Syntax for Time Period Keywords
Date
The syntax for a date is mm/dd/yyyy or mm/dd. An example of March 31, 2010 is 5/31/2010.
- day (dd or d) - An integer from 1 through 31.
- month (mm or m) - An integer from 1 through 12.
- year (yy or yyyy) - An integer.
Time
The syntax for time is hh:mm, hh:mm:ss, kk:mm, or kk:mm:ss. In all cases where hh, or h, is used for the hour element, the last element in the sequence must be an am | pm element.

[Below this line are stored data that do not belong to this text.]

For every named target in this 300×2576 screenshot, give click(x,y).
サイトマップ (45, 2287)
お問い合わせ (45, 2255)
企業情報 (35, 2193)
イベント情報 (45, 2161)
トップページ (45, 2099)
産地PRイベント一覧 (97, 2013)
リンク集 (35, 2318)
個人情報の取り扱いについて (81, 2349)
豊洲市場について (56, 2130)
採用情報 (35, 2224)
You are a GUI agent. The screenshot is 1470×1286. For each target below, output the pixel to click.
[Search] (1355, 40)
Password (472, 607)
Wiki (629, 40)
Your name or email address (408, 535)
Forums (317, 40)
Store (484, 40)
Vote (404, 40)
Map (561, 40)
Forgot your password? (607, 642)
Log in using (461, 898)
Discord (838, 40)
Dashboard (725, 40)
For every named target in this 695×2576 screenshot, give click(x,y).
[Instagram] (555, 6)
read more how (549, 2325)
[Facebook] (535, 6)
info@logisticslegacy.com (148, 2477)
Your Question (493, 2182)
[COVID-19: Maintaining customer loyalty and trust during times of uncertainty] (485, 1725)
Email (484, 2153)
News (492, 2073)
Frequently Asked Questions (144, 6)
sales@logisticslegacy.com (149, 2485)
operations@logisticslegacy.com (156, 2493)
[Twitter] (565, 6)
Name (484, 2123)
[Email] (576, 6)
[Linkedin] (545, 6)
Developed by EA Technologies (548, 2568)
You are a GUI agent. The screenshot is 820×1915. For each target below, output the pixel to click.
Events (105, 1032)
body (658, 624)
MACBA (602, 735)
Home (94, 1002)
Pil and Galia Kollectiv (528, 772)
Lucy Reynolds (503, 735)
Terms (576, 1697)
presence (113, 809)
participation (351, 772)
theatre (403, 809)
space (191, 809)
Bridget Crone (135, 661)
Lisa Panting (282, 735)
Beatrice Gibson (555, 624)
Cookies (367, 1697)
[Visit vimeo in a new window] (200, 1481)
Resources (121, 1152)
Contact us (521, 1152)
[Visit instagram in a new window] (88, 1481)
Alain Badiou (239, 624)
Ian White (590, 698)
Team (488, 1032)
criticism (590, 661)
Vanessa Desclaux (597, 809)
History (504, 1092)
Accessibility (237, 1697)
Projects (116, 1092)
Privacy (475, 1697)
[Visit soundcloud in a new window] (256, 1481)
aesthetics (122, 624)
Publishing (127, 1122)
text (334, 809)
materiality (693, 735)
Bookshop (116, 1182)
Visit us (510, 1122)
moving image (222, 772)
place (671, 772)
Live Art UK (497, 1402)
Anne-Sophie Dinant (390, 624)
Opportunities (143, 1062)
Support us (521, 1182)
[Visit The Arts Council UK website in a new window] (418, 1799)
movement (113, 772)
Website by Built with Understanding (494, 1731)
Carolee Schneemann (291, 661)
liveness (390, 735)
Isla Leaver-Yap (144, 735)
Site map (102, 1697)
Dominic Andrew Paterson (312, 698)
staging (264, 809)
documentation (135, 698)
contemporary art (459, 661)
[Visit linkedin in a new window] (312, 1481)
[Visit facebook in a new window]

An example of a valid time input is 11:30:00am.
- hour (hh, h, or kk) - The hh, or h, value is an integer from 1 through 12. The kk value is a an integer from 00 through 23. When h, or hh, is used, the time statement must be followed by "am" or "pm" (see below).
- minutes (mm) - An integer from 00 through 60.
- seconds (ss) - An integer from 00 through 60.
- am | pm ("am" or "pm") - This is used only when h, or hh, is used for the hour value.
Full Date and Time
- date@time - When only a date is provided, the time is set for the earliest time of that day. When only time is provided, the date is set for the current day.
Hyphen
The hyphen is interpreted as a wildcard.
- date@time- - Everything from the given date@time to infinity is filtered. 5/31/2010@11:30am- filters everything from 11:30am on March 31st, 2010, to infinity.
- date@time-date@time - Everything between the specified date@time pairs is filtered.
- -date@time - Everything from now to the specified date and time is filtered.
Examples
- 12/12/10-12/12/2011 - This indicates from December 12th, 2010 to December 12th, 2011.
- 12/12/2010@7:00am-12/12/2011@9:00pm - This indicates from December 12th, 2010 at 7:00 AM to December 12th, 2011 at 9:00 PM.
- 12/12/2010@7:00-12/12/2011@21:00 - This indicates from December 12th, 2010 at 7:00 AM to December 12th, 2011 at 9:00 PM.
- 12/02/2010- - This indicates from December 2nd, 2010 at 12:00 AM to infinity.
- -12/2/10 - This indicates from now to December 2nd, 2010.